Conversas com IA vão personalizar anúncios da Meta e os utilizadores não podem recusar
A decisão insere-se na estratégia da tecnológica para rentabilizar os seus investimentos multimilionários em inteligência artificial, num momento em que cresce o escrutínio regulatório. A tecnologia não será utilizada na UE para já.
A Meta anunciou que, a partir de 16 de dezembro, passará a utilizar o conteúdo das interações dos utilizadores com os seus chatbots de inteligência artificial para personalizar publicidade e conteúdos no Facebook, Instagram e WhatsApp.
De acordo com o Financial Times, esta mudança insere-se na estratégia da empresa para transformar os avultados investimentos em inteligência artificial num modelo de negócio sustentável.
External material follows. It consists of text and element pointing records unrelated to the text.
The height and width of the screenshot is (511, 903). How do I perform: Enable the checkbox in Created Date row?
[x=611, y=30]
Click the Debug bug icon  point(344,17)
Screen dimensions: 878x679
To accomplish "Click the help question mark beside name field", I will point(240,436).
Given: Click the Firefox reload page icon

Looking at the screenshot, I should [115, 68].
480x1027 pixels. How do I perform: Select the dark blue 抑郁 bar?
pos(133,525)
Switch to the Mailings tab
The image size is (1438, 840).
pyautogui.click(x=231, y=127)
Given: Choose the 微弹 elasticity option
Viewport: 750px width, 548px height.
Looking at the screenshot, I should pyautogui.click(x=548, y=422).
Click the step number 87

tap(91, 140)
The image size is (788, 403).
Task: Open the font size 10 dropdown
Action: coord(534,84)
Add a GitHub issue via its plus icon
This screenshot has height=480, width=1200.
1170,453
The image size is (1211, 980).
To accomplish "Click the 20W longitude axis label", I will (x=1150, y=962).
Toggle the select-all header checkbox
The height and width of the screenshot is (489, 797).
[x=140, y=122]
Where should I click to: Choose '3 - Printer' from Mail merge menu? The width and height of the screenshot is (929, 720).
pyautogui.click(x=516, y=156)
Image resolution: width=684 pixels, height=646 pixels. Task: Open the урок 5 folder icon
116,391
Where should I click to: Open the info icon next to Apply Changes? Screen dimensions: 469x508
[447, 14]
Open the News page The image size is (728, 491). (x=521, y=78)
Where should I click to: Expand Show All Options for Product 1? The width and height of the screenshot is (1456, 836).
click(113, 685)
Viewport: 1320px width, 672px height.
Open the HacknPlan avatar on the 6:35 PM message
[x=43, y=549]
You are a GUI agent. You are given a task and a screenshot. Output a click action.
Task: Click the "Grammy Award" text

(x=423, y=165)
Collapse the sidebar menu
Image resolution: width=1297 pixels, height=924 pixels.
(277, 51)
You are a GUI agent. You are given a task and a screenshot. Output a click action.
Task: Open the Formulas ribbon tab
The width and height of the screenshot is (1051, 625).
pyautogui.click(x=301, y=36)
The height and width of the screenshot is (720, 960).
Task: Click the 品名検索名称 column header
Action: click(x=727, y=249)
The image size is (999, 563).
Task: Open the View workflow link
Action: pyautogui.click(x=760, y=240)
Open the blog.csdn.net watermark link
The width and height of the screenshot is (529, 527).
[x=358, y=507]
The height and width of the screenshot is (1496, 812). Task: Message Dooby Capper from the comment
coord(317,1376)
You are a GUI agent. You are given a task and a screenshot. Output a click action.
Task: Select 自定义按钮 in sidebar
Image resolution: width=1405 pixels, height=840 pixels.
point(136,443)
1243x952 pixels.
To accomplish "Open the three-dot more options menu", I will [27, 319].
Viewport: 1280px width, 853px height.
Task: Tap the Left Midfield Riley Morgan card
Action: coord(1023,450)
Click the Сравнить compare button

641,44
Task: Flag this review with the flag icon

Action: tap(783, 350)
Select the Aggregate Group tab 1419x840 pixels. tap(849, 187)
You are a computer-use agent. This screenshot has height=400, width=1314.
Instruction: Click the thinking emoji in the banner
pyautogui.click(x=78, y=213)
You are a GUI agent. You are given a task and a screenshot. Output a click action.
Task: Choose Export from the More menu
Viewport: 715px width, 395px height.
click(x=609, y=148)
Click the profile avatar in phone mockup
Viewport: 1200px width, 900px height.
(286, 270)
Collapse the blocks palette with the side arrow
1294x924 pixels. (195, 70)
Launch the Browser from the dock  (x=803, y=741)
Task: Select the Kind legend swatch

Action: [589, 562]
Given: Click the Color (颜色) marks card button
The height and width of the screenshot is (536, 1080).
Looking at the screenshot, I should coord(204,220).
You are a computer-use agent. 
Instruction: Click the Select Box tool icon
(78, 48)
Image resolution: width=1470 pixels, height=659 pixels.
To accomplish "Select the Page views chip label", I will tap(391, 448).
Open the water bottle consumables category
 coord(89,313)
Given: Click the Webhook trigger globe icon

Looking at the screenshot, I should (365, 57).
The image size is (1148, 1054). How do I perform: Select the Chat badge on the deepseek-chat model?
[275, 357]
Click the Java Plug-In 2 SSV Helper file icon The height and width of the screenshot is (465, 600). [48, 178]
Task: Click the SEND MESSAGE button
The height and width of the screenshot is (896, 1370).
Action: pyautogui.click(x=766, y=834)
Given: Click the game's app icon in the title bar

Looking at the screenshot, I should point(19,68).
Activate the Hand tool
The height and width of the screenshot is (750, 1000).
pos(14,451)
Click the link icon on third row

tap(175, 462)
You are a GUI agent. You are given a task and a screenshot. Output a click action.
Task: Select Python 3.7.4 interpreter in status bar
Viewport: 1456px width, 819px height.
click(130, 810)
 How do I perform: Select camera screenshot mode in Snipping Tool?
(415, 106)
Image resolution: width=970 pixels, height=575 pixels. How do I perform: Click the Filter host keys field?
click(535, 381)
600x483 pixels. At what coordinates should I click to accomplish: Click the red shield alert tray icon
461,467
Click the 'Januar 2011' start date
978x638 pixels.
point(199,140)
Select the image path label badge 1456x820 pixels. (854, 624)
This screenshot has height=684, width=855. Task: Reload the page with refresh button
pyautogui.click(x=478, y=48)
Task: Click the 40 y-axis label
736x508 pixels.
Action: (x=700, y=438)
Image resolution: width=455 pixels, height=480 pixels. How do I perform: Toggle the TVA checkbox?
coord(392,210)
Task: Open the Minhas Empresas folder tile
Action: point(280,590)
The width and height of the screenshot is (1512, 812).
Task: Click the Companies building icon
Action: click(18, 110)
A recolha de dados abrangerá conversas por texto, voz e imagem, bem como interações através de dispositivos como os óculos Ray-Ban com integração da Meta AI.
Segundo a empresa, apenas as mensagens dirigidas ao chatbot e as respostas geradas serão recolhidas, sem afetar a encriptação de ponta a ponta que protege as conversas no WhatsApp. Christy Harris, responsável de privacidade e política de dados na Meta, explicou ao Financial Times que este passo representa “uma progressão natural dos nossos esforços de personalização”, acrescentando que a empresa quer ser “super transparente antes de começar a usar os dados de uma nova forma”.
O objetivo é integrar estas conversas na lógica já usada pelas redes sociais para recomendar conteúdos e anúncios. Um utilizador que peça ao Meta AI sugestões sobre trilhos de caminhada, por exemplo, poderá ver no seu feed publicações de amigos relacionados com “hiking”, grupos dedicados ao tema e até anúncios de botas ou equipamentos recomendados. A Meta sublinha que os utilizadores não terão opção de recusar a recolha de dados, ou seja, a única alternativa será não recorrer ao Meta AI.
Segundo a Reuters, as notificações sobre esta alteração começam a ser enviadas aos utilizadores a partir de 7 de outubro. Contudo, a mudança não será aplicada inicialmente no Reino Unido, União Europeia e Coreia do Sul, devido a enquadramentos regulatórios mais exigentes. A empresa admite que espera incluir estes mercados no futuro, após as necessárias adaptações legais.
A medida surge num momento em que outras empresas tecnológicas também procuram novas formas de monetizar os seus serviços de inteligência artificial. O Financial Times recorda que a OpenAI já introduziu uma funcionalidade de “checkout” no ChatGPT, que permite compras diretamente na aplicação, enquanto a Google começou a incluir publicidade nos resumos de pesquisa gerados pela sua IA.
Segundo a Reuters, a Meta tem planos ainda mais ambiciosos: até 2026 pretende que anunciantes consigam criar e direcionar campanhas de forma totalmente automatizada através da inteligência artificial, reduzindo a necessidade de intervenção humana no processo de segmentação.
Apesar das promessas de maior personalização, a decisão da Meta levanta preocupações significativas de privacidade. A empresa garante que não usará informações consideradas sensíveis, como religião, saúde ou orientação política, para fins publicitários, mas especialistas têm alertado para a dificuldade em assegurar que as ferramentas de IA interpretam corretamente o contexto das conversas. Além disso, a falta de opção para recusar a utilização dos dados é vista como problemática por reguladores europeus.
O Financial Times lembra que a Meta tem enfrentado obstáculos semelhantes no passado. A estratégia de “consentimento ou pagar”, que oferecia aos utilizadores a possibilidade de pagar para evitar anúncios, já foi alvo de críticas de autoridades europeias, tendo a Comissão Europeia aplicado em abril uma multa de 200 milhões de euros por violação do Digital Markets Act. Mais recentemente, tribunais alemães permitiram que a empresa utilizasse dados públicos para treino de modelos de IA, mas reguladores indicaram que o caso poderá chegar ao Tribunal de Justiça da União Europeia.
Em pano de fundo está também a nova legislação europeia sobre inteligência artificial, o AI Act, que impõe obrigações de transparência e responsabilidade para sistemas de uso geral. A Meta já declarou que não subscreverá voluntariamente o Código de Prática europeu para modelos generativos, justificando a posição com “incertezas legais”.